_課題_
1. 原文に出てくる、西暦の年を含む表記をすべて挙げよ。
2. 原文を「ゼロックスの発明になるE-I」を含む箇所から写し始め、「国で安定した市場を確保した。」まで写したところで止めて書き出せ。

_原文抜粋_
══════════

アナログと違い、デジタルには「完成」はあっても「熟成」はない。しかし例外はある。完成に異常に長い時間がかかる場合、そしてそのための時間を惜しまない価値と人がいた場合だ。
ゼロックスの発明になるE-Inkも「電気泳動」で「完成」ではなかった。2010年代の後半に登場した"Kaleido"は、さらに完成度を高め、面目を一新して登場した。カラーE-Reader Pocketbookである。液晶と似ているが原理はデジタルではなくアナログ(自然物)である。この違いはむしろ印刷物やアート作品のほうが分かりやすい。
創業は台湾OEM企業ネトロニクス、2008年
Pocketbook(本社スイス)は多国籍企業で、世界最大の電子機器生産(EMS)企業フォクスコン(富士康科技集団)のE-Ink Colorで生産を行う。昨年から注目されていたものだが、各国で安定した市場を確保した。
Inkpad Colorの第2世代機 Kaleidoは、4,096色を発色し、100PPIの画素密度を保持する。E-Inkが2016年から行なったAdvanced Color ePaper (ACP)の技術的拡張を行い、さらに用途も拡張した。E-InkとFoxconの関係も安定し、最大市場である中国との間で長期的戦略も構築したと思われる。
白黒パネルの解像度は300PPIで、1872×1404、カラーフィルター・アレイの解像度は100PPIで624×468、4,096色を表示できる。 Pocketbookで色がより鮮明に見える理由は、電子ペーパー画面を備えた沈んだベゼルがあるためだ。目と画面との間に、ガラスの層やWACOMの層が邪魔になることはない。つまりこの間の改善は、主にアナログ回路の改良によると言えるだろう。

══════════

_記録_

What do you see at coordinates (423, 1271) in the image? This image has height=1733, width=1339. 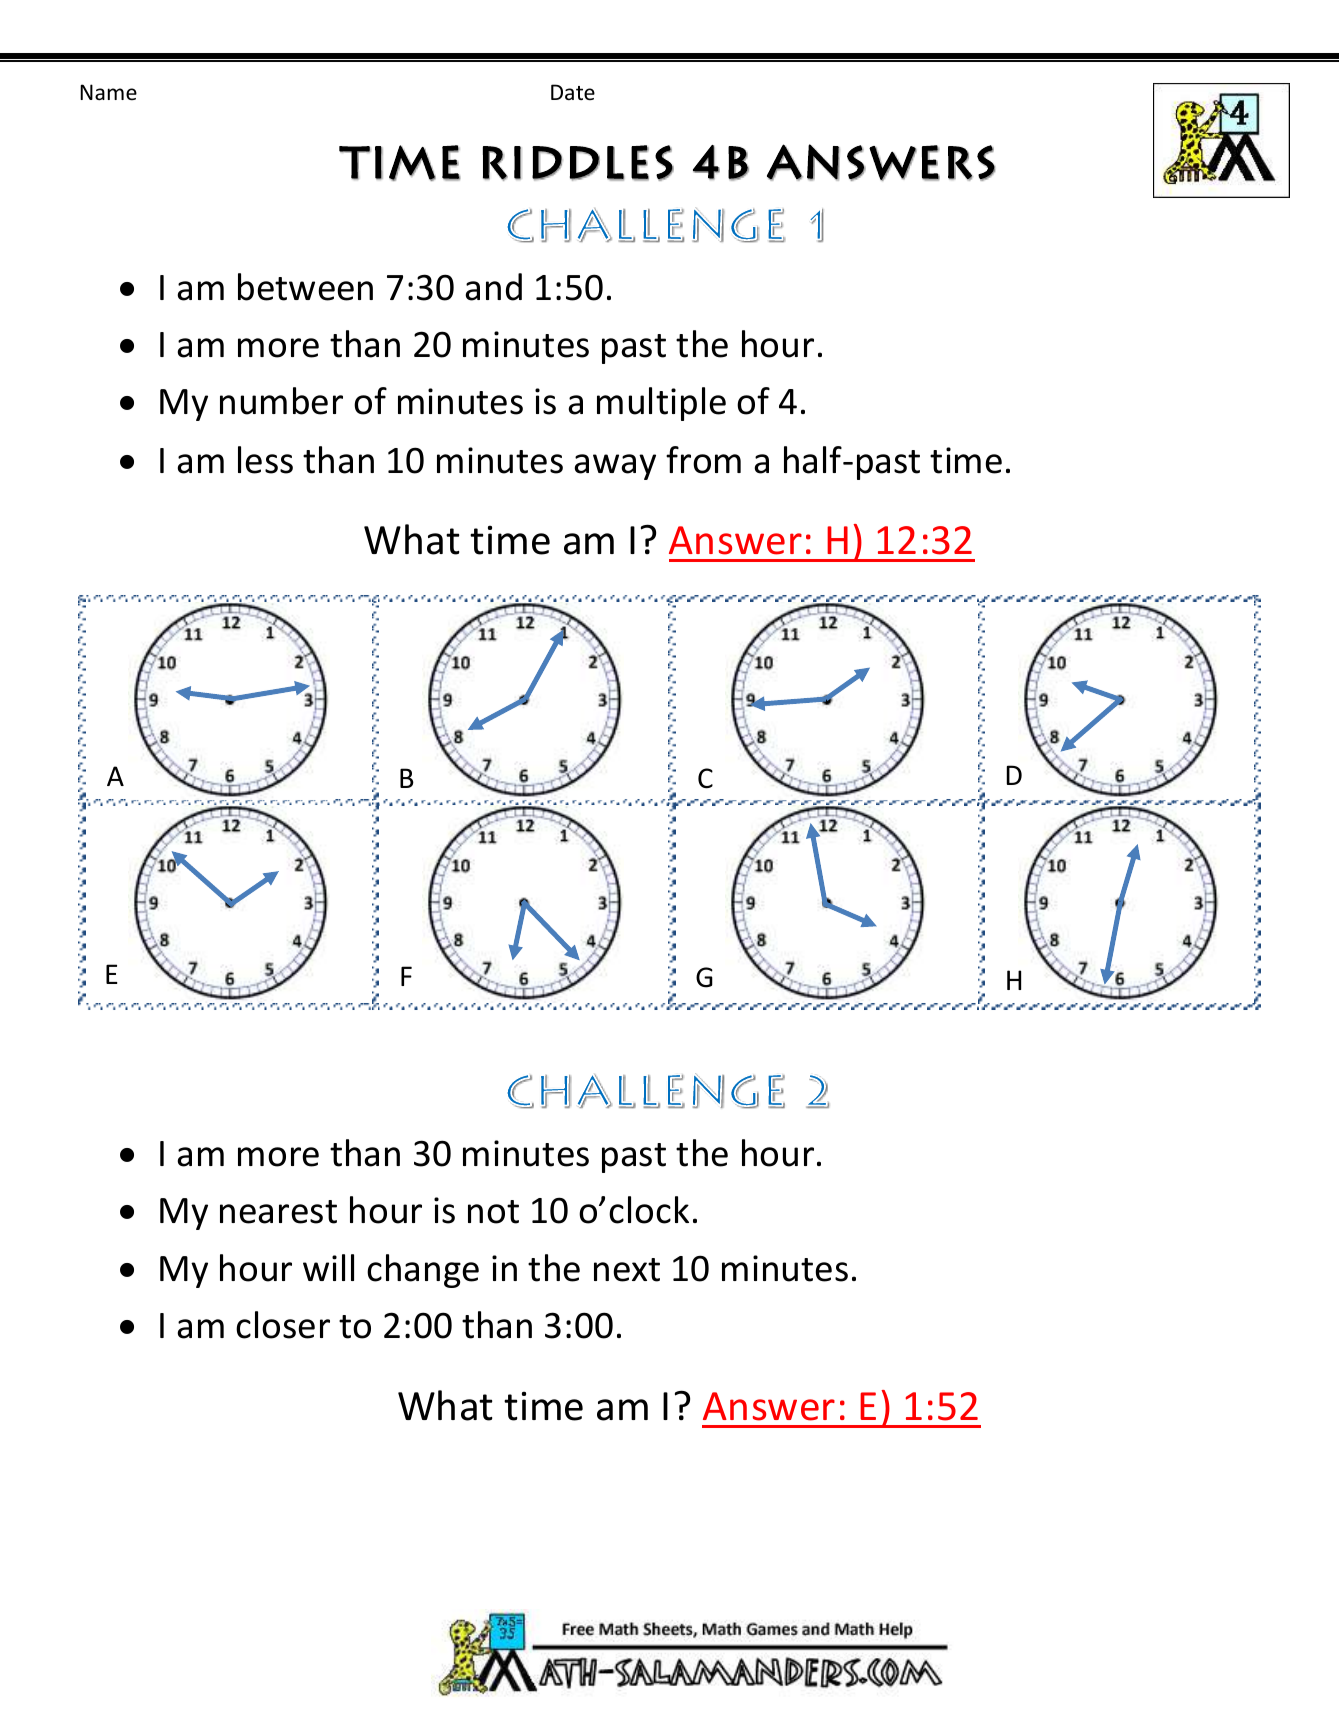 I see `change` at bounding box center [423, 1271].
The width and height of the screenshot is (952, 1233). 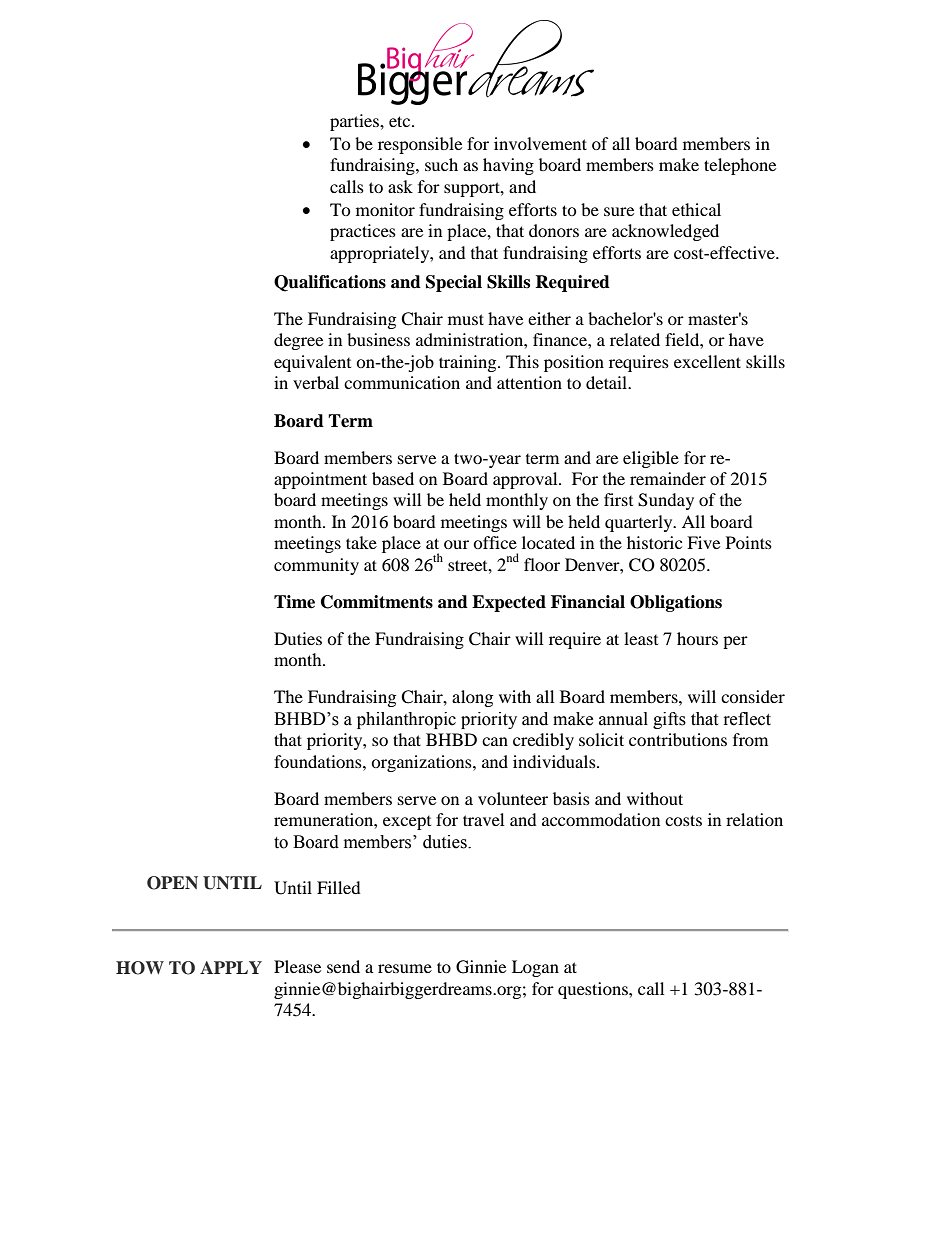 I want to click on OPEN, so click(x=172, y=883).
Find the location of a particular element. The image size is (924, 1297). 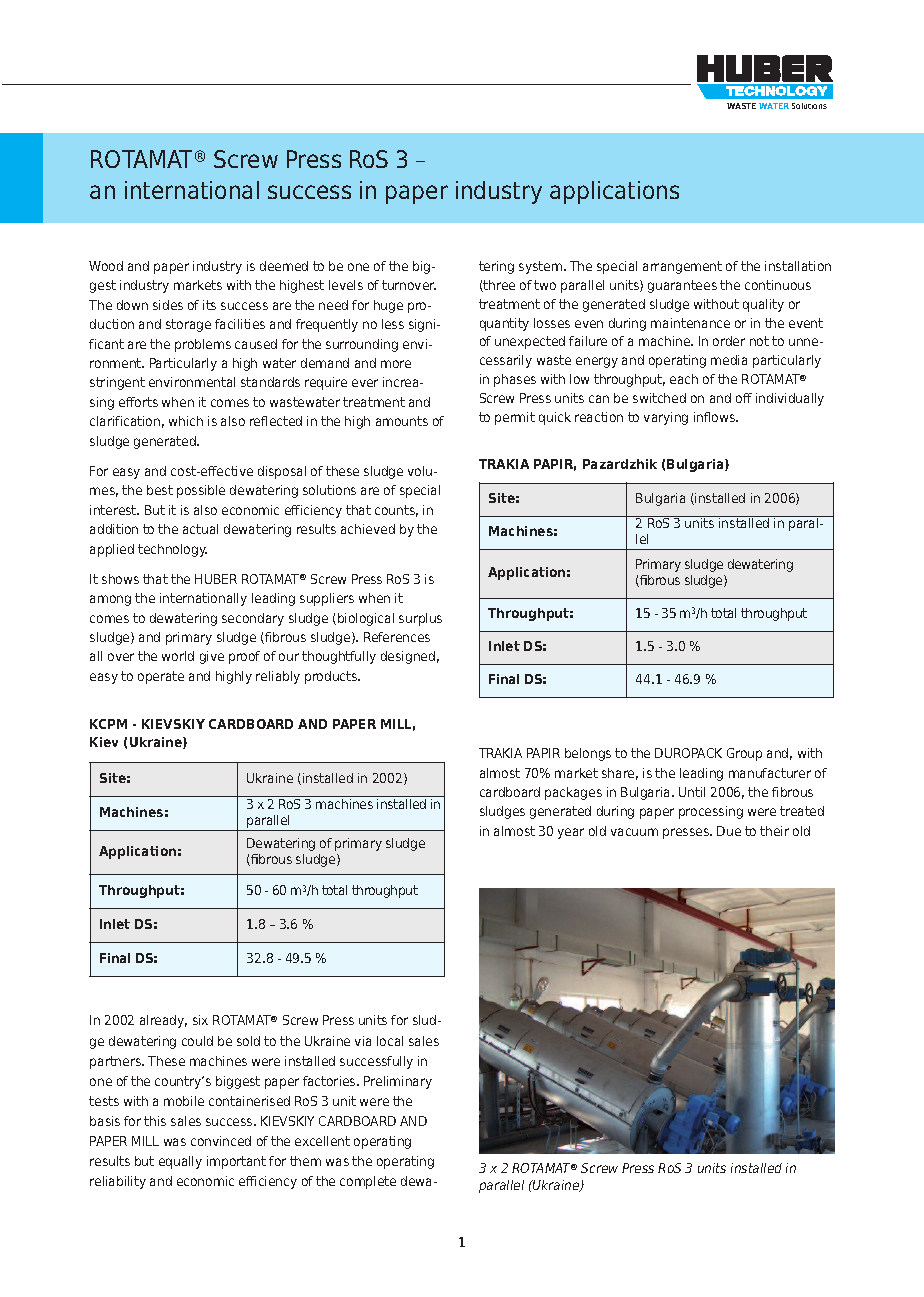

equally is located at coordinates (180, 1162).
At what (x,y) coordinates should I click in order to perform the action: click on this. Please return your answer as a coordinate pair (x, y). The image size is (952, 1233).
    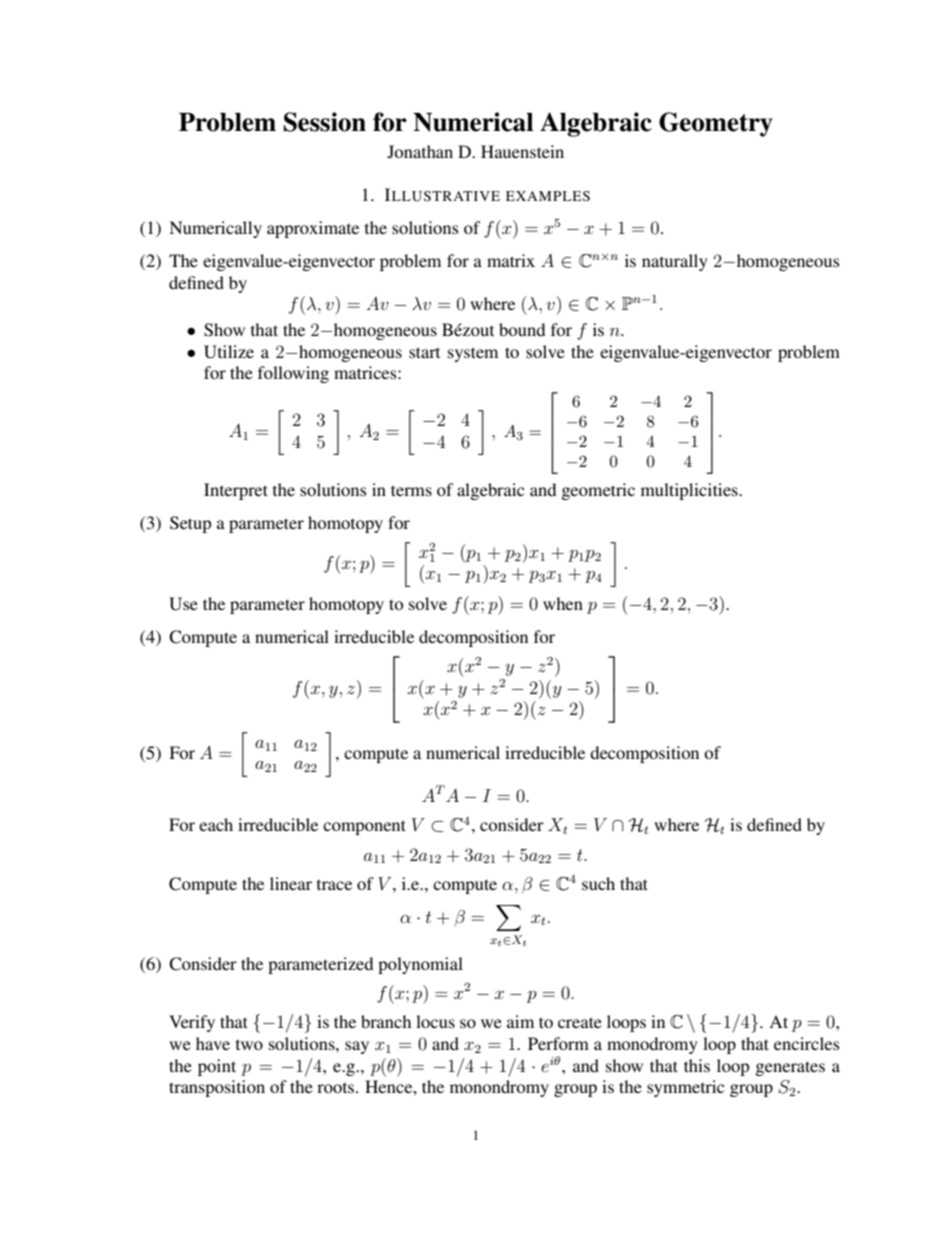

══════════

_各課題の解答_
1. 2010年代、2008年、2016年

2.
ゼロックスの発明になるE-Inkも「電気泳動」で「完成」ではなかった。2010年代の後半に登場した"Kaleido"は、さらに完成度を高め、面目を一新して登場した。カラーE-Reader Pocketbookである。液晶と似ているが原理はデジタルではなくアナログ(自然物)である。この違いはむしろ印刷物やアート作品のほうが分かりやすい。
創業は台湾OEM企業ネトロニクス、2008年
Pocketbook(本社スイス)は多国籍企業で、世界最大の電子機器生産(EMS)企業フォクスコン(富士康科技集団)のE-Ink Colorで生産を行う。昨年から注目されていたものだが、各国で安定した市場を確保した。